Über ein Jahr nach Inkrafttreten der GVO 461/2010 hat die EU-Kommission am 27. August 2012 „Häufig gestellte Fragen zur Anwendung des EU-Kartellrechts im Kraftfahrzeugsektor“ veröffentlicht. Diese „Häufig gestellte Fragen“ spielten bereits bei der GVO 1400/2002 eine große Rolle.
Die FAQ beschäftigen sich insbesondere mit der Einhaltung von Gewährleistungen, Kundendienstleistungen im Rahmen von Leasingverträgen, Lieferung von Ersatzteilen, Nutzung bzw.

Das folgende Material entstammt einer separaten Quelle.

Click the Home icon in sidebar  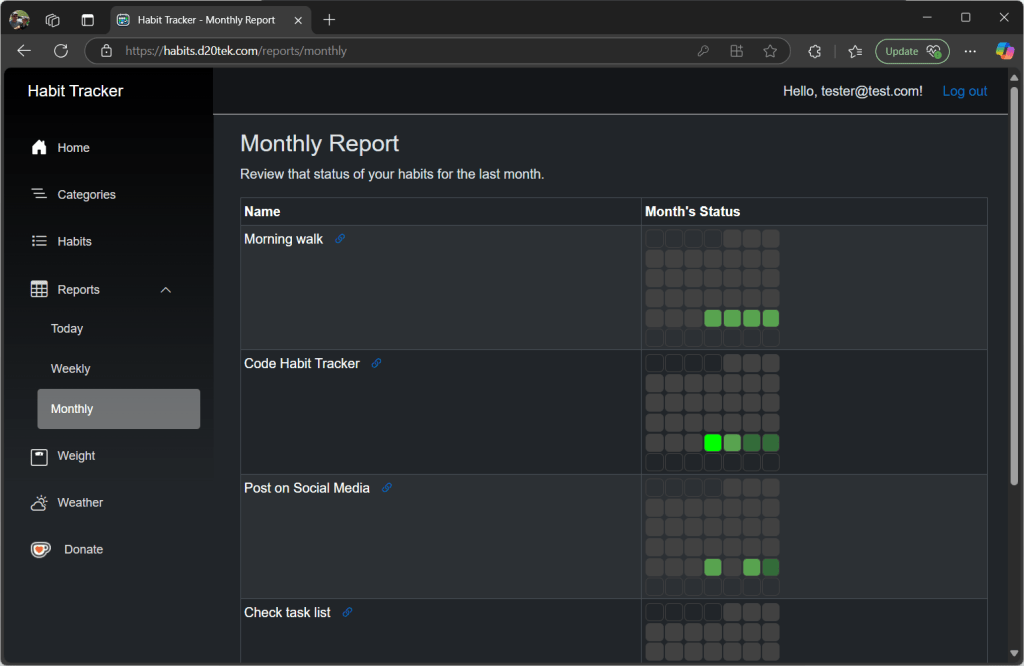(x=39, y=148)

Kauf von Werkzeugen, Zugang zu technischen Informationen und dem Zugang zu den Netzen zugelassener Werkstätten.
Besonders hervorzuheben ist, dass die EU-Kommission weiter daran festhält, dass die quantitative Selektion im Bereich des Service nach ihrer Auffassung gegen EU-Wettbewerbsrecht verstößt. So führt die EU-Kommission aus, dass es sich selbst bei dem Kriterium, dass die interessierte Werkstatt bereits für die Reparatur von Fahrzeugen der Marke eines konkurrierenden Kraftfahrzeuganbieters zugelassen sei, es sich nicht um ein qualitatives Kriterium handelt. Zudem führt die Kommission aus, dass auf den Wettbewerb auf dem relevanten Markt abzustellen sei, der nach ihrer Auffassung in diesem Fall aus dem Markt für Reparatur- und Wartungsdienstleistungen bestünde. Damit stellt sich die EU-Kommission gegen die Auffassung des Bundesgerichtshofes, der in seinen MAN-Entscheidungen die Auffassung vertreten habe, dass trotz Erfüllung der Qualitätskriterien ein Aufnahmeanspruch kartellrechtlich nicht bestehe (siehe auch hier).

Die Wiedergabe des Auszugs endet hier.